When they found the DNA, the researchers compared each individual piece of DNA with vast libraries of samples collected from today’s animals, plants and microorganisms.
“A DNA picture of trees, bushes, birds, animals and microorganisms began to emerge” from the world two million years ago.
They said some of the DNA fragments were easy to classify as ancestors of today’s species, while others could only be related at the genus level, and some came from species that are impossible to place in DNA libraries of still living animals, plants and microorganisms. in the 21st century.
The two-million-year-old samples have also helped academics build a picture of a previously unknown stage in the evolution of DNA from a number of species still existing today.
Professor Kjær said: ‘It was only when a new generation of DNA extraction and sequencing equipment was developed that we were able to locate and identify extremely small and damaged DNA fragments in the sediment samples. It meant we were finally able to map a two-million-year-old ecosystem.”
Assistant Professor Mikkel W Pedersen, co-first author of the paper and also based at the Lundbeck Foundation GeoGenetics Centre, said: ‘The Kap København ecosystem, which has no current equivalent, existed at considerably higher temperatures than the ones we have today – and why, at first glance, the climate appears to have been similar to the climate we expect on our planet in the future due to global warming.
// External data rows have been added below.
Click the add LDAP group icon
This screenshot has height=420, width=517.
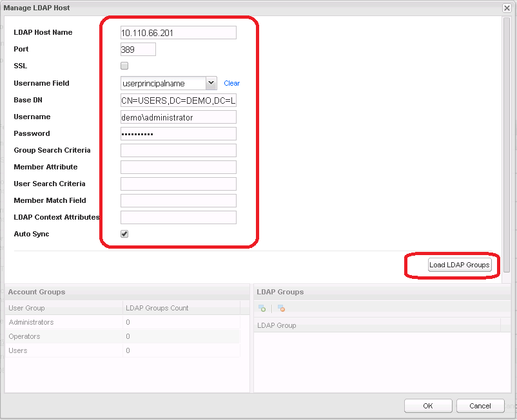pyautogui.click(x=262, y=309)
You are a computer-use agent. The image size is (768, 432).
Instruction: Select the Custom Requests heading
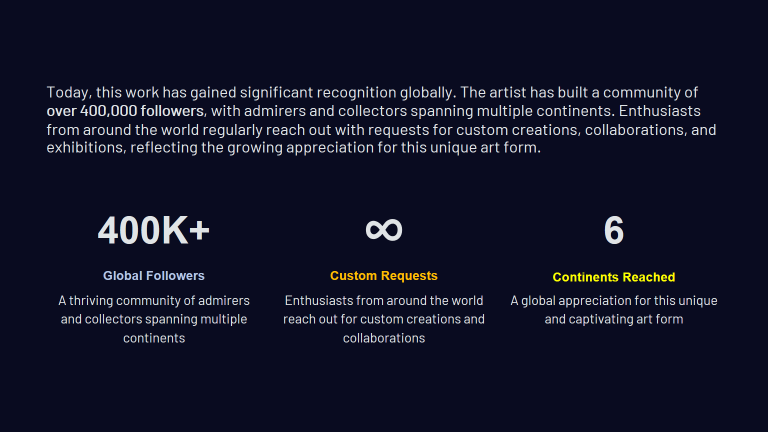(x=384, y=276)
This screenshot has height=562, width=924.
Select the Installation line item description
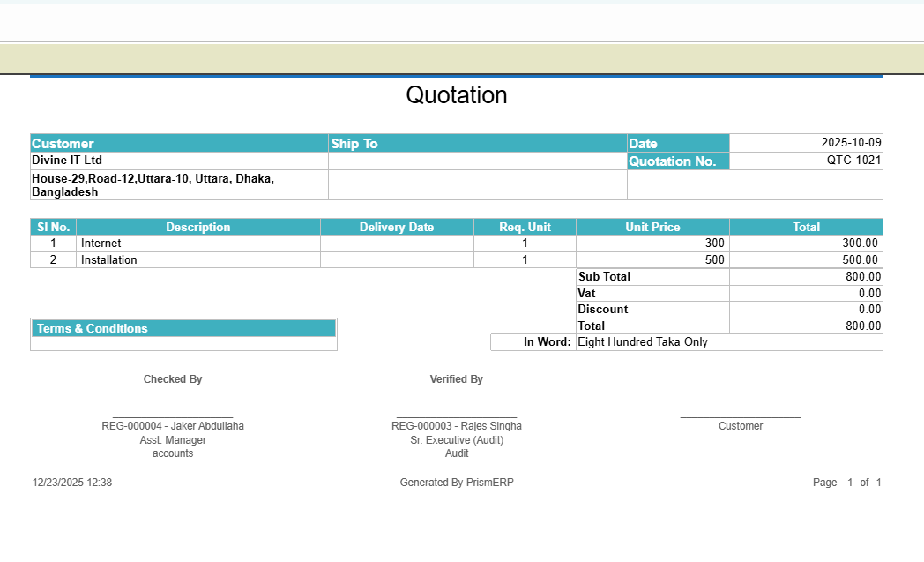click(x=109, y=260)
“One of the key factors here is the extent to which species will be able to adapt to changing conditions resulting from a significant increase in temperature. The data suggests that more species may be evolving and adapting to wildly variable temperatures than previously thought. But most importantly, these results show that they need time to do it. The speed of today’s global warming means that organisms and species don’t have that time, so the climate emergency remains a huge threat to biodiversity and the world: extinction is on the horizon for some species, including plants and trees .
The research team said they believe some of the ‘tricks’ of discovered two-million-year-old plant DNA could be used to help make some endangered species more resilient to climate warming.
Professor Kjær said: ‘It is possible that genetic engineering could mimic the strategy plants and trees developed two million years ago to survive in a climate of rising temperatures and prevent the extinction of some species, plants and trees. . This is one of the reasons this scientific advance is so significant because it could reveal how we try to counteract the devastating impact of global warming.”
The Kap København clay findings could now open up a whole new period in DNA detection if scientists target similar geological formations.
Professor Willerslev explained: ‘DNA generally survives best in cold, dry conditions such as those prevailing during most of the period since the material was deposited at Kap København. Now that we have successfully extracted ancient DNA from clay and quartz, it is possible that the clay preserved ancient DNA in hot, humid environments at sites found in Africa.
“If we could start exploring the ancient DNA in clay grains from Africa, we might be able to glean groundbreaking information about the origin of many different species – perhaps even new knowledge about early humans and their ancestors – the possibilities are endless. “
The research is published in the journal Nature.